In 2003, Epshteyn established the company's first international development center in Minsk, Belarus, Europe, as part of a broader global expansion effort. Coherent's Minneapolis headquarters became the company's global hub for client management and front-end consulting, while international subsidiaries across Europe and Latin America became the core technical engine for software design, development, testing, and maintenance.

In 2006, Coherent Solutions became a Microsoft Gold Certified Partner.

According to the AWS Partner Network, the company is also an AWS partner, listed as an Advanced Tier Services Partner (named an AWS Advanced Consulting Partner in 2019).

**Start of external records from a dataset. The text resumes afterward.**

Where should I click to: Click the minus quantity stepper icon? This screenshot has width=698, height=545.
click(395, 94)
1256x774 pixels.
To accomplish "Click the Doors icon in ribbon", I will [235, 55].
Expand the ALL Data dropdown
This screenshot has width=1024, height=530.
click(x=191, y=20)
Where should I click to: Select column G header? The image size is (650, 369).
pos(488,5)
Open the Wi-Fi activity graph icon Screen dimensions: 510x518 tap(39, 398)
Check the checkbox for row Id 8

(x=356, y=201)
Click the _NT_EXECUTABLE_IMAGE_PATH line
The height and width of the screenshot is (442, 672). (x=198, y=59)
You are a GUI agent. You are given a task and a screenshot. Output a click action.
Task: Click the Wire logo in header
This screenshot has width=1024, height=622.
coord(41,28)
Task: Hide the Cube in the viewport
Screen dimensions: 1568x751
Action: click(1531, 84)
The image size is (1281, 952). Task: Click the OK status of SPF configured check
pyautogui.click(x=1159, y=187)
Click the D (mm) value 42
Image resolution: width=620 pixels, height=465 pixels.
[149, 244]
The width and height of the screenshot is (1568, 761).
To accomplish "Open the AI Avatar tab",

In 2017, Coherent Solutions launched a training program to introduce high school students to software development. The initiative later expanded into an international education program for employees' children, offering courses in subjects including Python, Java, Scratch, machine learning, and UX design across the company's locations.

By 2021, the company had expanded globally, establishing development offices in Bulgaria, Moldova, Mexico, Lithuania, Ukraine, Romania, Georgia, and Poland.

In 2023, Coherent Solutions was included on the Inc. 5000 list of fastest-growing private companies in the United States and was named the best place to work by the St. Paul Business Journal in Minneapolis.

In 2024, the company received both the Clutch Global Award and the Clutch Champion recognition.

In 2025, Coherent Solutions secured a strategic investment from private equity firm IceLake. The same year, it partnered with MaxContact to develop Spokn AI, a generative AI-powered speech analytics platform for cloud-based contact centres. In May 2025, the company was named a Spring Clutch Global Award winner in the categories of Artificial Intelligence, Natural Language Processing, and Robotics. In November 2025, Coherent Solutions launched The Norm, a digital experience agency created to consolidate the company's UX and UI design capabilities under a dedicated brand. In July 2025, the Minneapolis / St. Paul Business Journal ranked Coherent Solutions as the largest IT consulting firm in the Twin Cities, the fifth time it had topped the annual list in six years.

In June 2026, Coherent Solutions published a white paper on the use of artificial intelligence in fraud detection for financial services. The publication examined AI technologies, including machine learning, graph analytics, biometrics, and agentic systems.

== Services ==
Coherent Solutions provides custom software development, digital engineering, and technology consulting services. Its services include digital product engineering, artificial intelligence, data analytics, DevOps, mobile application development, and product design.